Apple has been hit with a new lawsuit that accuses the Mac maker of violating a patent related to quickly booting a computer operating system, an invention that was initially granted to LG electronics.

The patent in question, RE840,092, is entitled "Method for Quickly Booting a Computer System." The owner of the patent is the company Operating Systems Solutions LLC, based out of Fernandina Beach, Fla.

OSS has accused Apple of violating the patent with its Mac products running the Mac OS X operating system. Specifically, the lawsuit cites the MacBook Pro as an infringing piece of hardware, but argues that any systems running Mac OS X are in violation of the patent.

In the lawsuit, OSS acknowledges that the patent-in-question is actually a continuation of an earlier invention, U.S. Patent No. 6,434,696, first filed in 1999 and granted in 2002. The original owner of that patent was LG Electronics, of Seoul, South Korea.

The lawsuit does not indicate what involvement, if any, LG has in the complaint, or any ties it might have to the current patent. OSS revealed that the original LG patent was reissued in 2004, and issued again in February of 2008 as the OSS patent.

The patent cited in the suit describes a "quick boot process" that includes performing a power-on self test POST and saving the contents of memory and the status of devices that may be attached to a machine. It includes references to "config.sys" and "autoexec.bat" boot files.

"The personal computer system may reboot quickly because of omission of execution of the initial device configuration filed and the automatic batch file," the filing reads. The original invention is credited to Seong-cheol Kang of Korea.

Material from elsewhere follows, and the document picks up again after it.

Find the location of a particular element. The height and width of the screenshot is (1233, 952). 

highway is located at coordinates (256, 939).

OSS has asked that the court find that Apple has infringed on the patent, and the Cupertino, Calif., company be required to provide lost profits and damages to the plaintiff. The complaint was filed last week in U.S. District Court in the Middle District of Florida, Tampa division.



59 Comments

MacPro 19 Years · 19846 comments

Does an MBA boot quickly due being on a Flash Ram or due to other process? If it is simply fast access to the data this seems a bit of a stretch. I must be missing something.

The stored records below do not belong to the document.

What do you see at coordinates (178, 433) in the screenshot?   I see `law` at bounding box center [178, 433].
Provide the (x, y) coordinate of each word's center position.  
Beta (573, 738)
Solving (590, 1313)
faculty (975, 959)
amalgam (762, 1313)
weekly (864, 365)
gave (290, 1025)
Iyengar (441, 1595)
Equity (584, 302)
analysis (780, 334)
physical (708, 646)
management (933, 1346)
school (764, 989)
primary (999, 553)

dcorban 18 Years · 58 comments

Yes, because booting the OS a few seconds faster is one of the main reasons people buy Apple computers. They rake in so much profit from this.

jeffdm 21 Years · 12733 comments

I wonder if the patent really applies to anything outside of a Windows-based operating system. The original patent filing references Windows 95 (despite the document being dated 2002), mentions start up files Apple doesn't use, a boot firmware that Apple doesn't use. The patent refiling of 2008 still references Windows 95, as well as BIOS, config.sys, autoexec.bat and win.com.

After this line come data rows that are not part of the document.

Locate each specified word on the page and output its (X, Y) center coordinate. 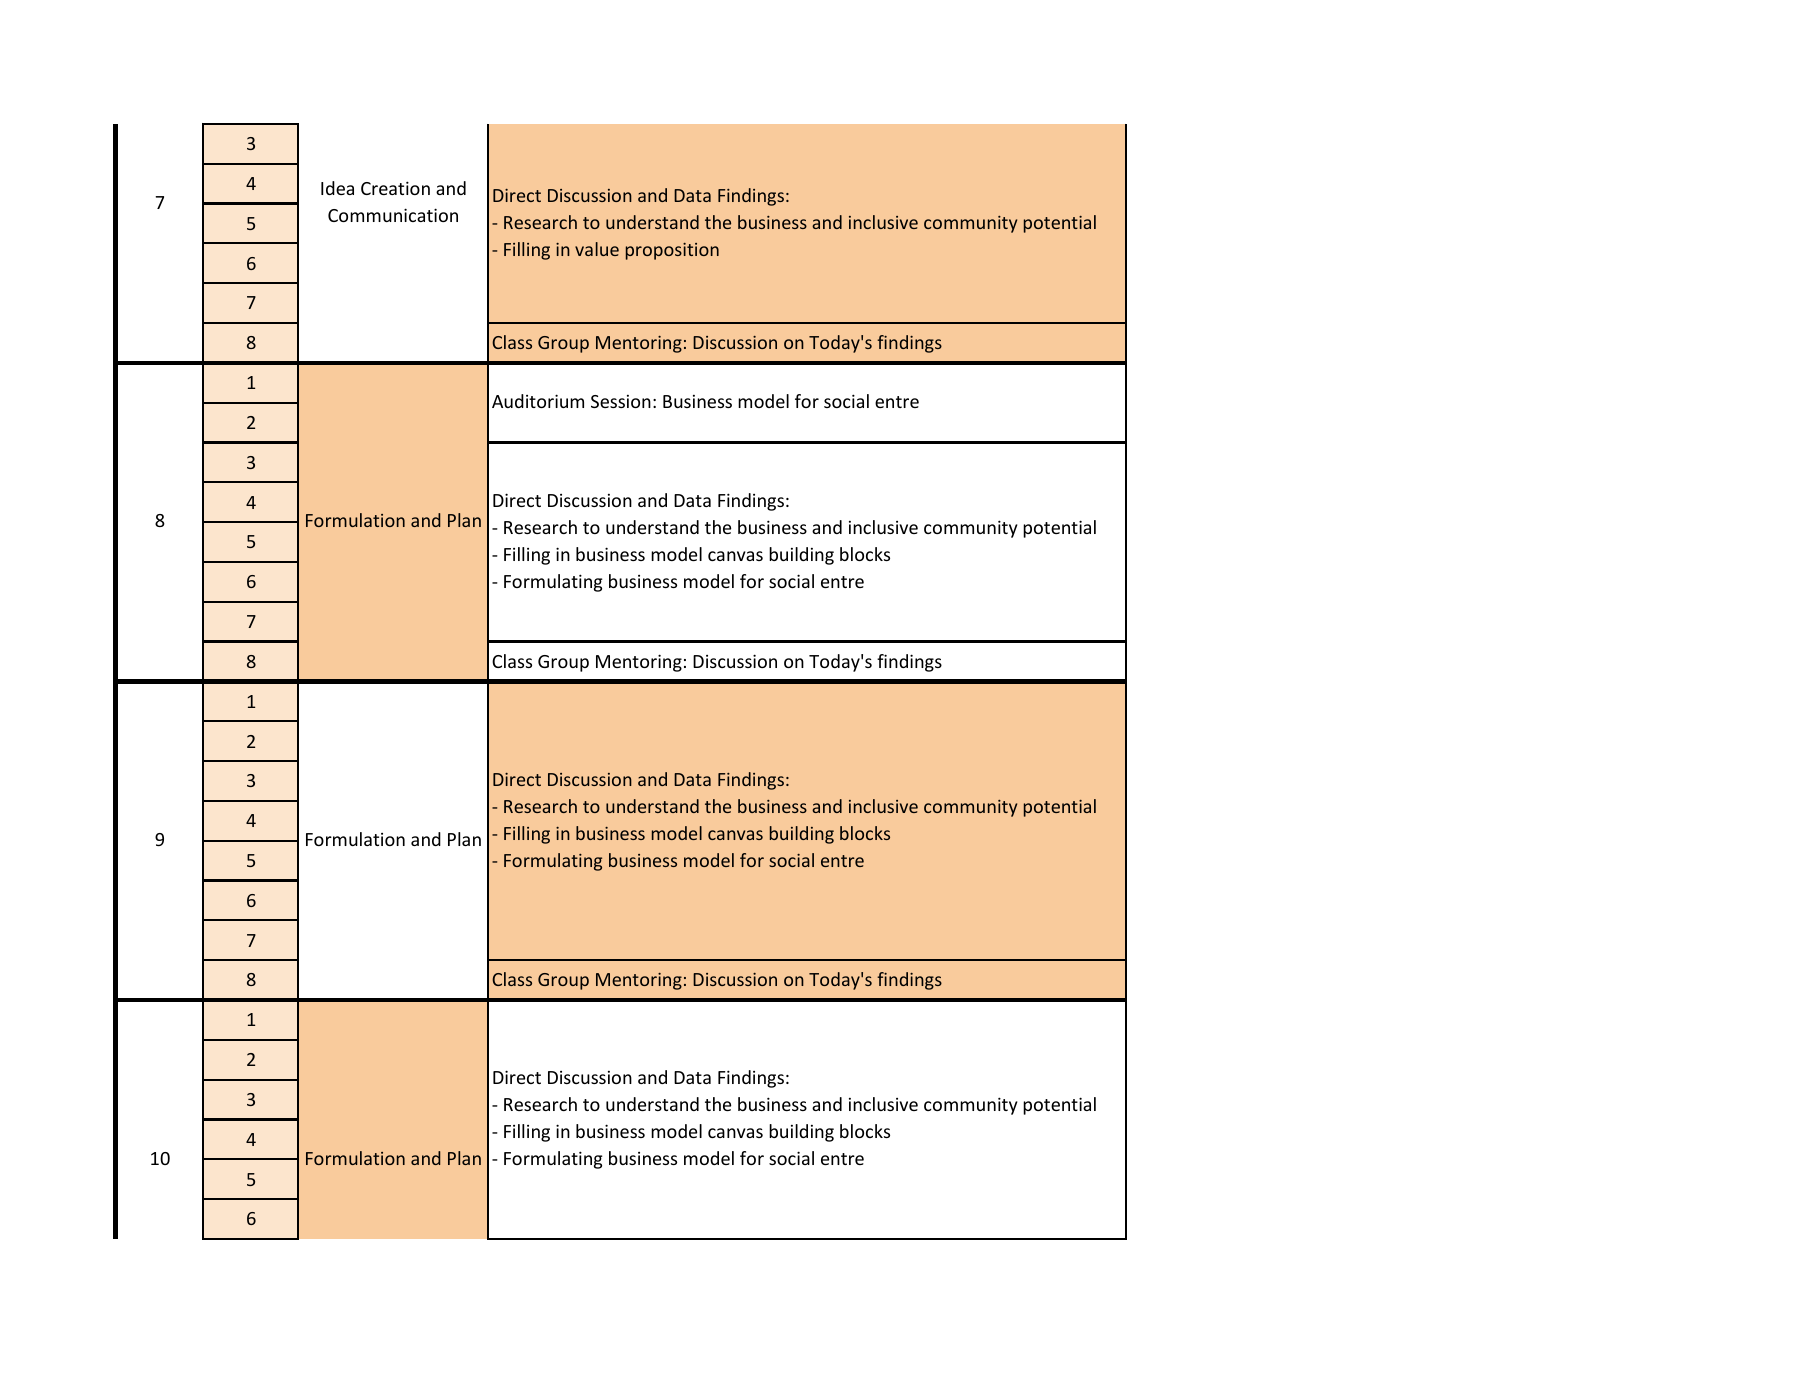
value (597, 249)
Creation (395, 188)
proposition (672, 251)
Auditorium (538, 401)
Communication (393, 215)
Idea (337, 188)
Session (621, 401)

zindako 16 Years · 468 comments

Quote:
Originally Posted by JeffDM

I wonder if the patent really applies to anything outside of a Windows-based operating system. The original patent filing references Windows 95 (despite the document being dated 2002), mentions start up files Apple doesn't use, a boot firmware that Apple doesn't use. The patent refiling of 2008 still references Windows 95, as well as BIOS, config.sys, autoexec.bat and win.com.

Macs use an EFI firmware for their boot process, not a PC bios, your response is accurate. The references were based on windows PC technology, which Apple computers running BSD kernel have nothing to do with. This is just a frivolous suit by a south Korean based company that has close ties with Samsung. They're teaming up against Apple to fight their right to blatantly copy Apple technology and get away with it.

alienzed 19 Years · 391 comments

This patent covers every system that isn't Windows as they all omit the config.sys and .bat file. World beware!!

Seriously though, how retarded is a patent that describes a method by which a system doesn't use something?